Die Beamten ermitteln nun wegen Körperverletzung und Landfriedensbruchs. Die Untersuchungen würden zunächst gegen unbekannt geführt, sagte der Chef der Landespolizeiinspektion Suhl, Wolfgang Nicolai. Für die Ermittlungen würden auch Videoaufnahmen von Polizei und Anwohnern genutzt.

Ramelow will getrennte Unterkünfte

Ministerpräsident Bodo Ramelow (Linke) sprach sich bei MDR Info für getrennte Flüchtlingsunterkünfte für verschiedene Ethnien aus. Nur so ließen sich Gewaltausbrüche wie dieser verhindern. Um den Druck abzubauen, seien in den vergangenen Tagen Flüchtlinge in drei Ausweichquartieren untergebracht worden.

Wenn Menschen auf engstem Raum zusammen lebten, werde das nie konfliktfrei gehen, sagte Migrationsminister Lauinger. Die Konsequenz sei zu versuchen, die Konflikte zu minimieren.

Die Unterkunft in Suhl ist eine Außenstelle der Erstaufnahmeeinrichtung des Landes in Eisenberg. Derzeit leben laut Staatskanzlei etwa 1500 Menschen in dem Heim, das eigentlich nur für 1200 Flüchtlinge Platz hat. Die Nachrichtenagentur dpa gibt die Zahl mit 1800 an.

Diese Überbelegung halte er für verantwortungslos, sagte Oberbürgermeister Jens Triebel.
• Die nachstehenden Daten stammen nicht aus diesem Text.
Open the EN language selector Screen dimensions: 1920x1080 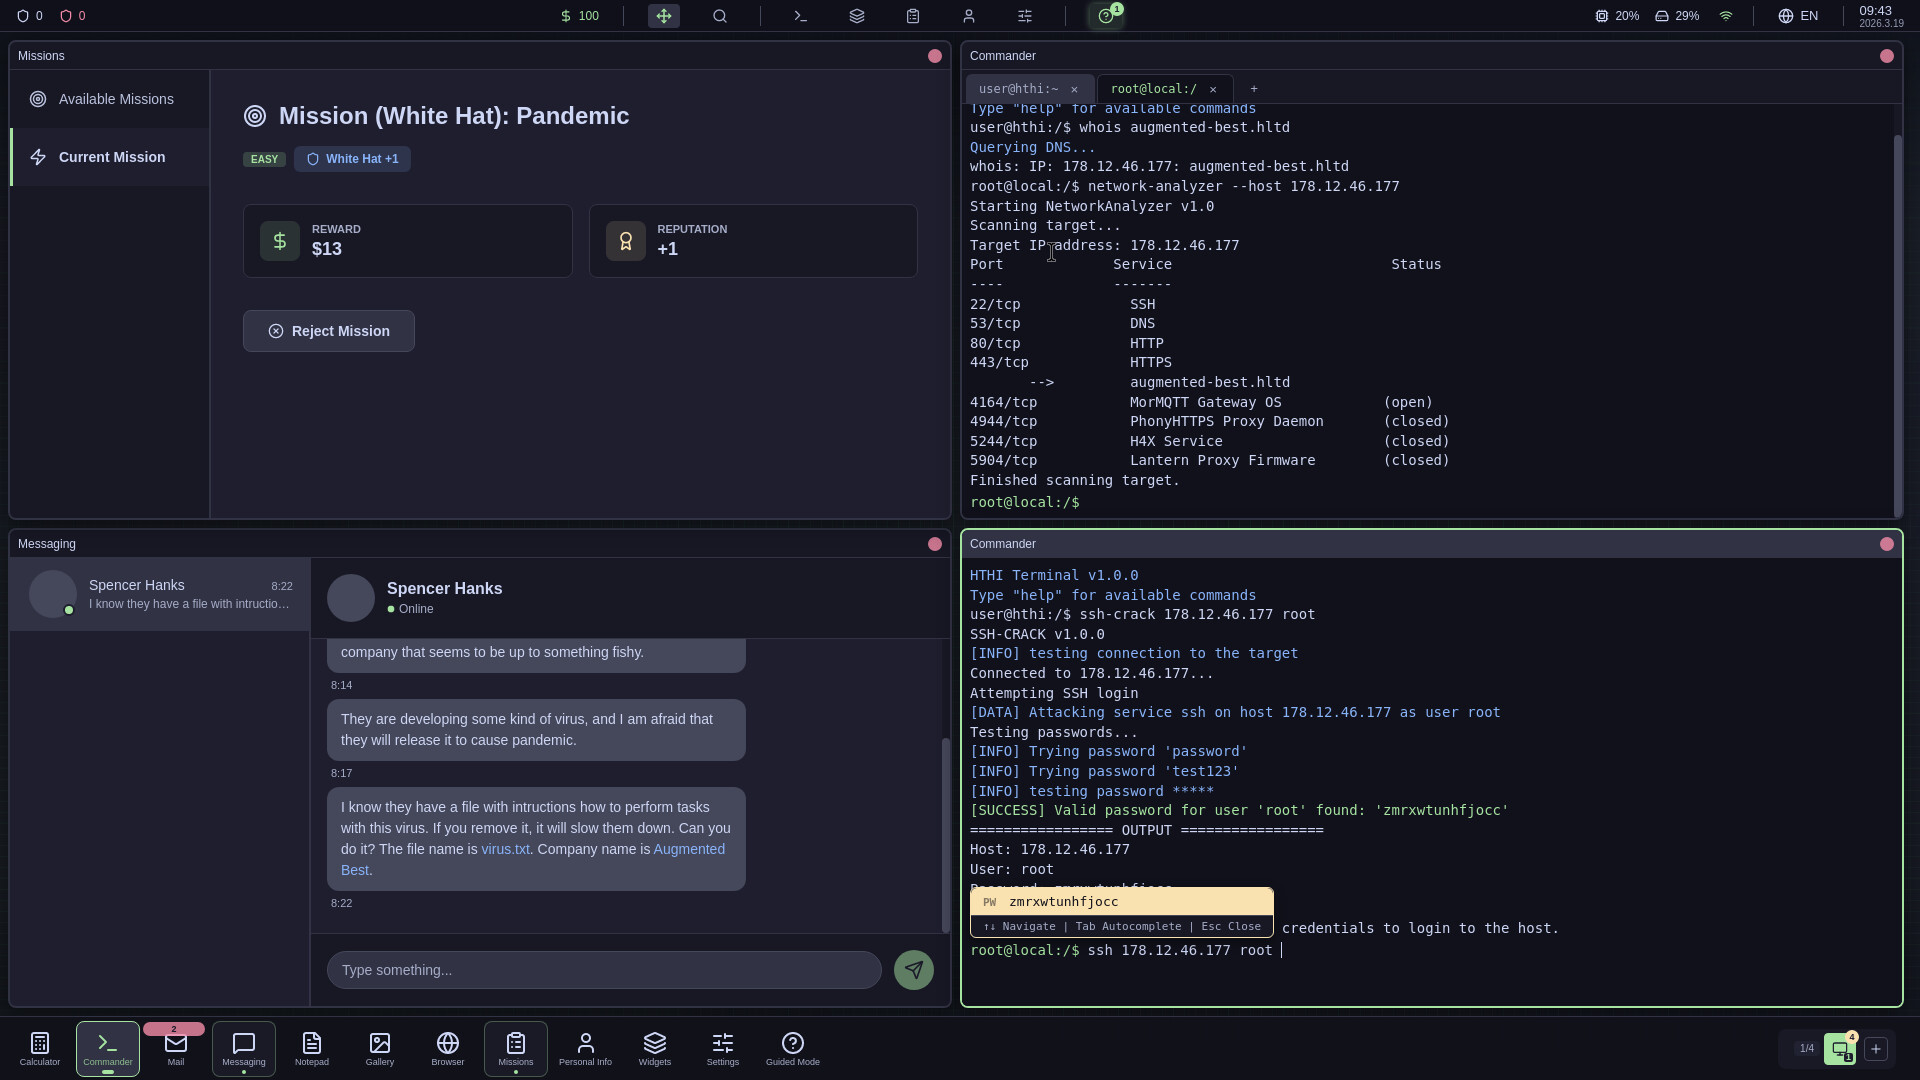pos(1797,16)
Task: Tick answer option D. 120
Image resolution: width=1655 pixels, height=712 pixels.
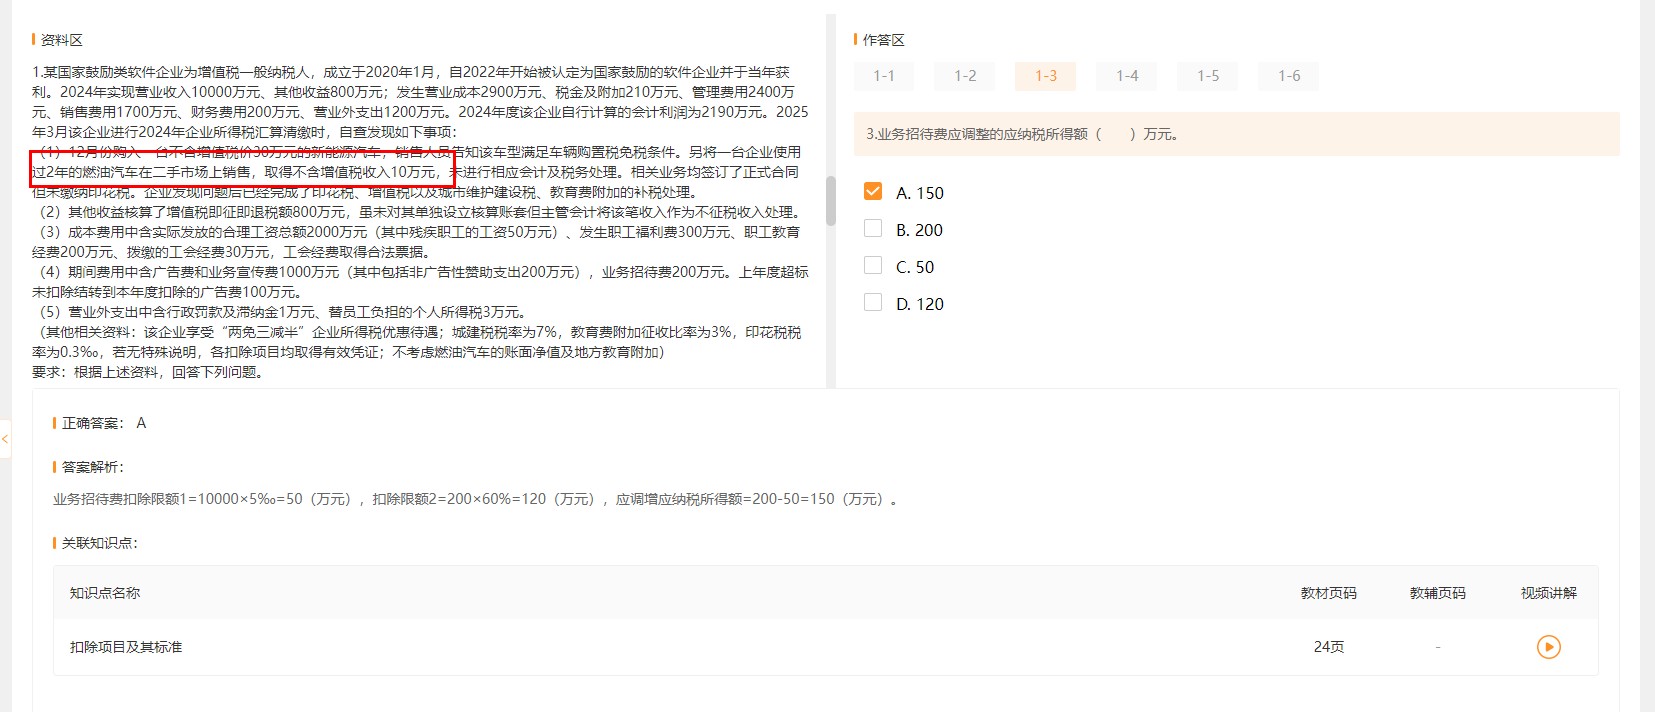Action: point(873,303)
Der parteilose Kommunalpolitiker forderte die rot-rot-grüne Landesregierung zum Einschreiten auf. "Wir müssen runter von dieser Zahl."

Triebel bezeichnete es als inakzeptabel, dass Flüchtlinge bis zu zwei Stunden an der Essensausgabe anstehen müssten. Zudem sei es unerträglich, dass rechte Gruppierungen schon jetzt mit einem Demonstrationsaufruf versuchten, die Vorfälle in dem Heim für ihre Zwecke zu instrumentalisieren.

Bereits vor einigen Wochen hatten sich Bewohner dort eine Prügelei geliefert, bei der acht Menschen verletzt wurden. Wegen Platzmangels sollten die Flüchtlinge damals auf dem Gang schlafen. Der Flüchtlingsrat forderte in diesem Zusammenhang von der Landesregierung eine weitere Erstaufnahmestelle.